◆ WHAT IS EXPECTED ◆
Only one span of the listing below is wanted: the lines from the one with "The height and" through the one with "Given: Click the × 5 quantity for 零式艦戦21型", reproduced exactly, both ends kept.

◆ SOURCE DATA ◆

'''

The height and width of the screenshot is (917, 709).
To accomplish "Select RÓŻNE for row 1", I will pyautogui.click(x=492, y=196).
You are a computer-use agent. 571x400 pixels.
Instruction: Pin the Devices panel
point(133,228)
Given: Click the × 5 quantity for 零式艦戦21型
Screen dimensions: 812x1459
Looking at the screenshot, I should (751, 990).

'''
'''

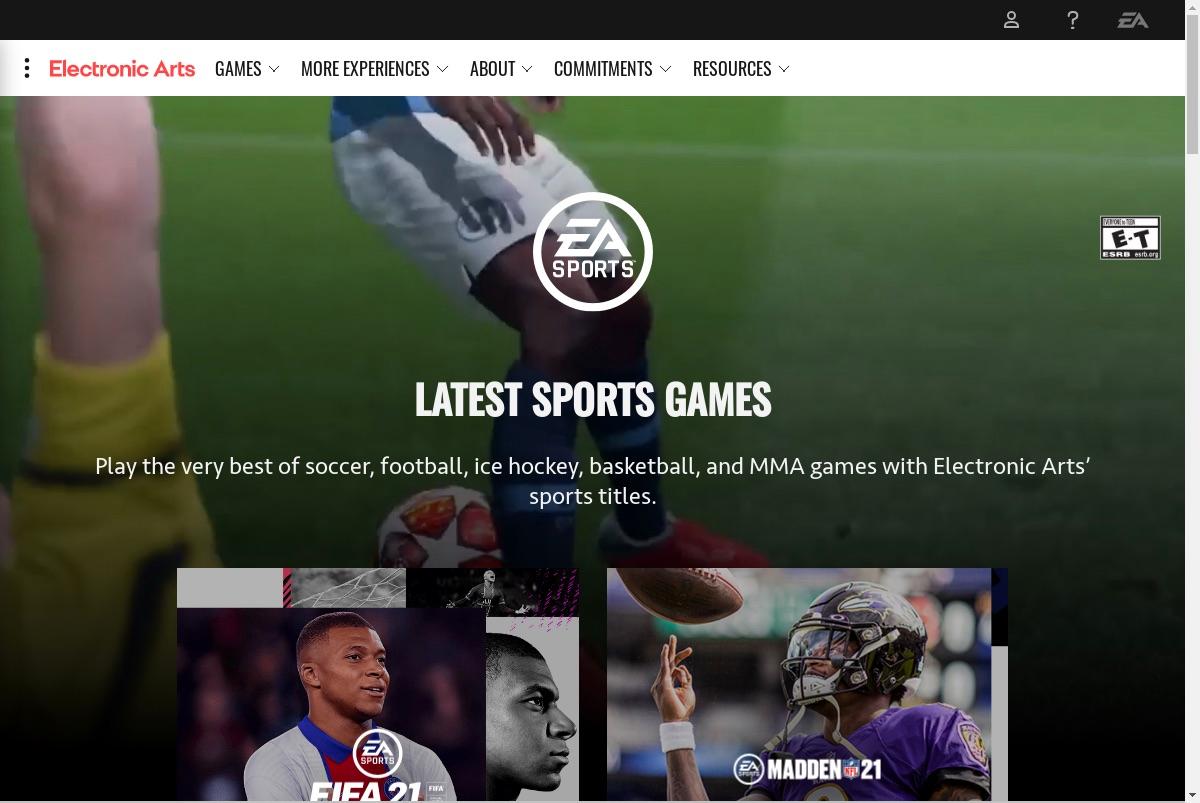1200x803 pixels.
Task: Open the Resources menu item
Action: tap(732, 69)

'''

◆ RESULT BELOW ◆
The height and width of the screenshot is (917, 709).
To accomplish "Select RÓŻNE for row 1", I will pyautogui.click(x=492, y=196).
You are a computer-use agent. 571x400 pixels.
Instruction: Pin the Devices panel
point(133,228)
Given: Click the × 5 quantity for 零式艦戦21型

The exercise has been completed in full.